Texte affiché —
::::
28 juin 2013

Discrimination à l’embauche : mieux vaut habiter Paris que le 93 pour obtenir un entretien

A qualification égale, les candidats dans la restauration ont moins de chances de décrocher un entretien si leur adresse est située en Seine-Saint-Denis plutôt que dans la capitale. Tel est le résultat d’un testing sur les discriminations territoriales, effectué par l’Observatoire national des zones urbaines sensibles (ONZUS) et publié mardi 18 juin.
La Gazette - Par H. Soutra  - AFP
Publié le 19/06/2013 
La mesure des écarts deux à deux de réponse aux candidatures en fonction des différentes adresses met en avant un effet très fort du département”, pointent d’emblée les auteurs de l’étude (1): “les CV localisés à Paris ont plus de chances d’accéder à l’entretien d’embauche que les CV localisés en Seine-Saint-Denis.”

Ainsi, un serveur non qualifié qui répond à une offre avec une adresse parisienne a 20% de chances de décrocher un entretien, alors que ses chances tombent à 10% avec une adresse dans le 93.
Discrimination davantage liée au département - Réalisée pour le compte de l’Observatoire national des zones urbaines sensibles (Onzus), les résultats de l’étude se basant sur la méthode de mesure de la discrimination dit du « testing » est sans appel : ils ont été obtenus suite à l’envoi de 3.000 CV fictifs, en réponse à des offres d’emploi de serveurs ou cuisiniers, entre octobre 2011 et février 2012.
Si l’effet de quartier peut également être discriminant, il reste moins significatif que celui du département. A qualification égale, le quartier joue un rôle à Paris selon que le candidat réside dans un environnement favorisé ou non, mais n’a que peu d’incidence en Seine-Saint-Denis : le candidat résidant au Raincy et non dans une cité de Bondy souffre, quoi qu’il advienne, de la mauvaise réputation de son département.
::::
Consigne —
Restituez mot pour mot le passage de l'article sur la discrimination à l'embauche qui va de « Ainsi, un serveur » jusqu'à « dans le 93. » inclus.

Données enregistrées —
::::
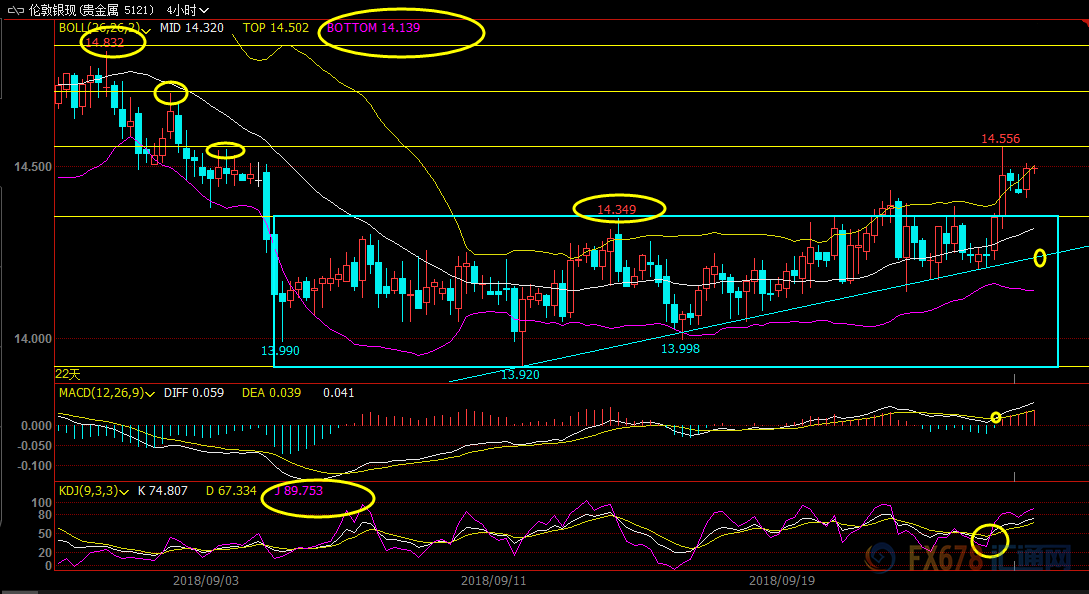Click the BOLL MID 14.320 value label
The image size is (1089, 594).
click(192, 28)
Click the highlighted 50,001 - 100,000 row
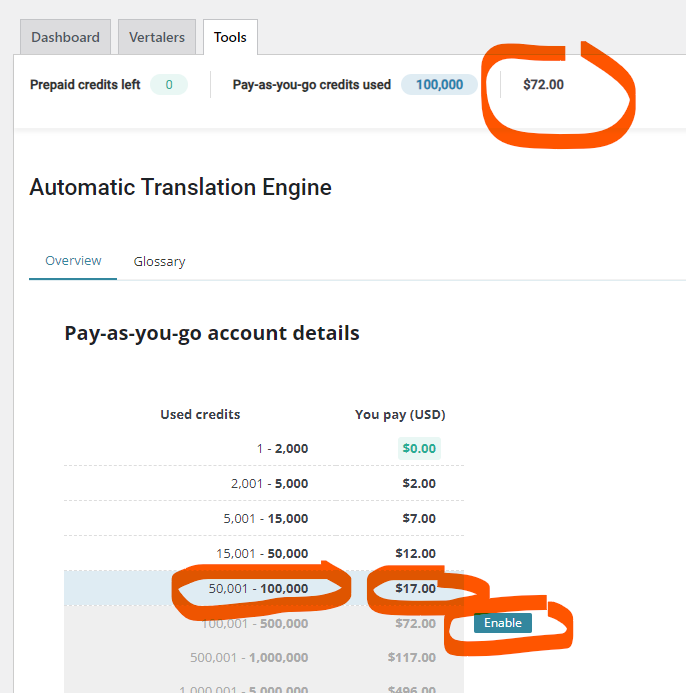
::::
Réponse rédigée —
Ainsi, un serveur non qualifié qui répond à une offre avec une adresse parisienne a 20% de chances de décrocher un entretien, alors que ses chances tombent à 10% avec une adresse dans le 93.